Cornell Cinema is screening director Ruben Ostlund’s “Force Majeure,” Sweden’s official 2014 entry for the Best Foreign Language Film Oscar, Jan. 30-31.

During a family of four’s ski vacation in the French Alps, an avalanche sends people scattering. The husband runs away, his wife calls to him, the snow stops short of engulfing their hotel – and the rest is heavy sledding, as the family deals with cowardice in the face of disaster.

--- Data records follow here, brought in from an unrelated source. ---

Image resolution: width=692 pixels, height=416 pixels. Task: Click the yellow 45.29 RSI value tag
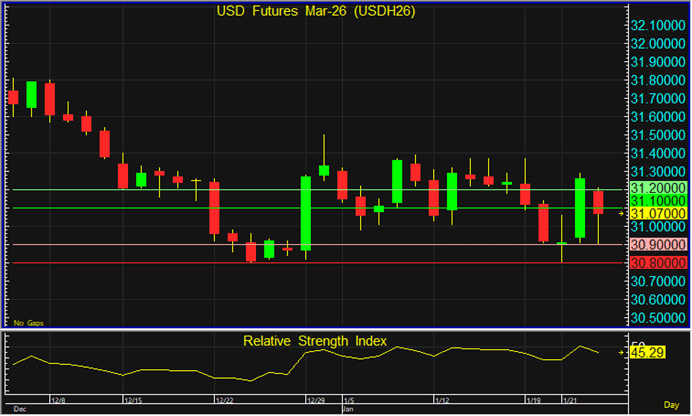point(648,353)
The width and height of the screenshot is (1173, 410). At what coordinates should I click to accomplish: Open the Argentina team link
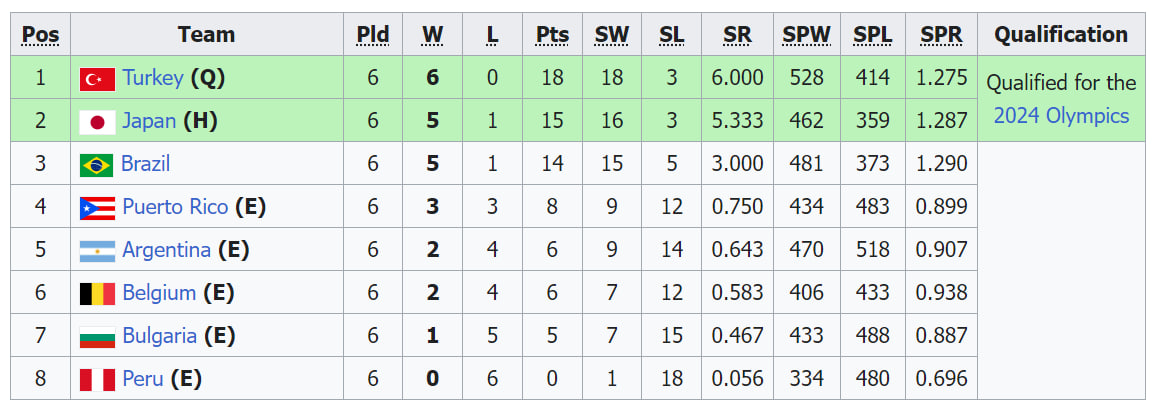166,250
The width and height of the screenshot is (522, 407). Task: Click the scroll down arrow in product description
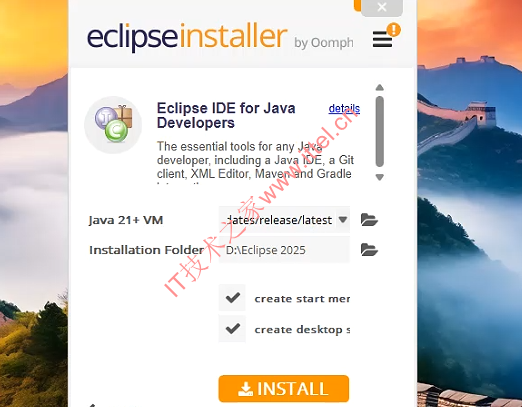(379, 177)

Also showing: The 52nd Ann Arbor Film Festival Tour, featuring nine award-winning short films, Feb. 3 at 7 p.m.; Oscar-nominated shorts, Feb. 5 at 9:45 p.m. (animated) and Feb. 6 at 7 p.m. (live action); and “The Theory of Everything,” Jan. 31-Feb. 1, about astrophysicist Stephen Hawking as a young Cambridge University student in love, at the time of his diagnosis with ALS at age 21.

Negotiating nonviolence

Associate professor of history Durba Ghosh will discuss Mohandas K. Gandhi’s interactions with revolutionaries that helped to shape nonviolent political engagement in India, Feb. 4, 4:30 p.m. in Hollis E. Cornell Auditorium, Goldwin Smith Hall.



Her talk, “Gandhi and the Terrorists: The Politics of Violence and Anticolonial Protest,” is the Society for the Humanities’ annual Invitational Lecture. A reception will follow at the A.D. White House. Both events are free and open to the public.

Looking at the ongoing dialogue that occurred between Gandhi and Indian radicals whose ideological commitments included espousing political violence, Ghosh suggests that “the line between violence and nonviolence was constantly being negotiated and reshaped within India’s anticolonial struggle against the British.”